What is a Firewall?

• A Firewall is simply a program or hardware device that filters the information coming through the internet connection into your private network or computer system.

What is an application firewall?

An application firewall is a special firewall that is specifically coded for the type of traffic it is inspecting. The most widely developed application firewall is the web application firewall.

What is the difference between a host-based firewall and a network-based firewall?

A host-based firewall is installed on an individual computer to protect it from activity occurring on its network. The policy may affect what traffic the computer accepts from the Internet, from the local network, or even from itself.

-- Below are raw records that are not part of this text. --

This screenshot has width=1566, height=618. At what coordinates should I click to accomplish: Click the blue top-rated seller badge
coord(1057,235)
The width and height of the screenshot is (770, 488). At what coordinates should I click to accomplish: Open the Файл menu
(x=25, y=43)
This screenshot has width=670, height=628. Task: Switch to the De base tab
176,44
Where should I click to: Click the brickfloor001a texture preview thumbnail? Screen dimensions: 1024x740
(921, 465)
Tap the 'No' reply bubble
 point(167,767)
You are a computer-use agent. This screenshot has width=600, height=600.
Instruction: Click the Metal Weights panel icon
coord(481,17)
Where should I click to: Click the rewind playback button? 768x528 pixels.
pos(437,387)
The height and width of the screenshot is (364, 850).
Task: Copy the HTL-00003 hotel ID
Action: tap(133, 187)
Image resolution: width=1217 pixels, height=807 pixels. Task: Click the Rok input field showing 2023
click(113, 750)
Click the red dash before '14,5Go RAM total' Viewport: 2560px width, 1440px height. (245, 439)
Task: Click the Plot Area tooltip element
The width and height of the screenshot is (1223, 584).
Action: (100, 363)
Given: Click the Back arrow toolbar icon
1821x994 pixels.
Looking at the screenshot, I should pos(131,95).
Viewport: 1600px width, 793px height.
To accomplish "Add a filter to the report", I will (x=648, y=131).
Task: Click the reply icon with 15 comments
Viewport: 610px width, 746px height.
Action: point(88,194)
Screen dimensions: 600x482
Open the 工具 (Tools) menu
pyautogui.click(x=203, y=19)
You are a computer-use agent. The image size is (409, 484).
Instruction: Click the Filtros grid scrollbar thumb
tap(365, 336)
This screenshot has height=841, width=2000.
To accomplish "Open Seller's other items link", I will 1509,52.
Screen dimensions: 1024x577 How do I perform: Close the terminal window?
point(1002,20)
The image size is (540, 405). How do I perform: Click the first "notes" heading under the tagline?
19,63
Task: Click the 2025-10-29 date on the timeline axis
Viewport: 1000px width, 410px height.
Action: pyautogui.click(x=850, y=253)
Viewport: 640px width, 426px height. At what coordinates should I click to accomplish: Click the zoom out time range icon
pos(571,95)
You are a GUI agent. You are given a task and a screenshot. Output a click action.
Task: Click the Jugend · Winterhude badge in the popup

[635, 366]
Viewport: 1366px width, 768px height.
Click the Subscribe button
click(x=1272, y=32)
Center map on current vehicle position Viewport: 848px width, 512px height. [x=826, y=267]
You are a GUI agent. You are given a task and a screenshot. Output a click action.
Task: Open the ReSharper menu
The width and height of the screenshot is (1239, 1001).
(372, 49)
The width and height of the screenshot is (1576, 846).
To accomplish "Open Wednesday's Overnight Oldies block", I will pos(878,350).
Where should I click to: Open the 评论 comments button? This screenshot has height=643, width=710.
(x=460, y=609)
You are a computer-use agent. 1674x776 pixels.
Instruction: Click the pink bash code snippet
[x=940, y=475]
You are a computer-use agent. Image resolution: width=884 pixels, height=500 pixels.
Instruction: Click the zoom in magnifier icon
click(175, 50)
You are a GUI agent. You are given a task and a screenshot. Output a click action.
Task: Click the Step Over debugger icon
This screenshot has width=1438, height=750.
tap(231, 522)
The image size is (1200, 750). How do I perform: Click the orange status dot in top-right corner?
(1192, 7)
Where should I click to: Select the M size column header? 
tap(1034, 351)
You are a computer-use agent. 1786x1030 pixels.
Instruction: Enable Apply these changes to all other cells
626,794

A network-based firewall is implemented at a specified point in the network path and protects all computers on the “internal” side of the firewall from all computers on the “external” side of the firewall.

Network-based firewalls may be installed at the perimeter, or edge, of a network to protect a corporation from hosts on the Internet, or internally to protect one segment of the community from another, such as separating corporate and residential systems, or research systems from marketing systems. A network-based firewall cannot protect one computer from another on the same network, or any computer from itself

A web application firewall is less concerned with source and destination addresses, and focuses on the actual data in the packet to see if the requests being sent to a web server, and the replies issued from the web server, meet its rules.

For example, a web application firewall may have a rule that says a requested URL may not be more than 256 characters long. When a packet is found that has a longer URL in the request field it can be dropped without giving it to the web server.

Hardware firewall vs Software firewall

Hardware firewalls

Hardware firewalls are integrated into the router that sits between a co mputer and the Internet. They typically use packet filtering, which means they scan packet headers to determine their source, origin, destination addresses and check with the existing user defined rules to make an allow/deny decision.

Key advantages of hardware firewall.

1. Speed: Hardware firewalls are tailored for faster response times, so it can handle more traffic loads.

2. Security: A firewall with its own operating system is less prone for attacks. This in turn reduces the security risk and in addition, hardware firewalls have enhanced security

controls.

3. No Interference: Since the hardware firewall is an isolated network component, it can

be managed better, and does not load or slowdown other applications. The firewall can be moved, shutdown, or reconfigured with minimal interference to the network.

Software firewall

Software firewalls are installed on individual servers. They intercept each connection request and then determine whether the request is valid or not. Software firewall process all requests by using the server resources. Apart from performance limitation, the software firewall has numerous advantages.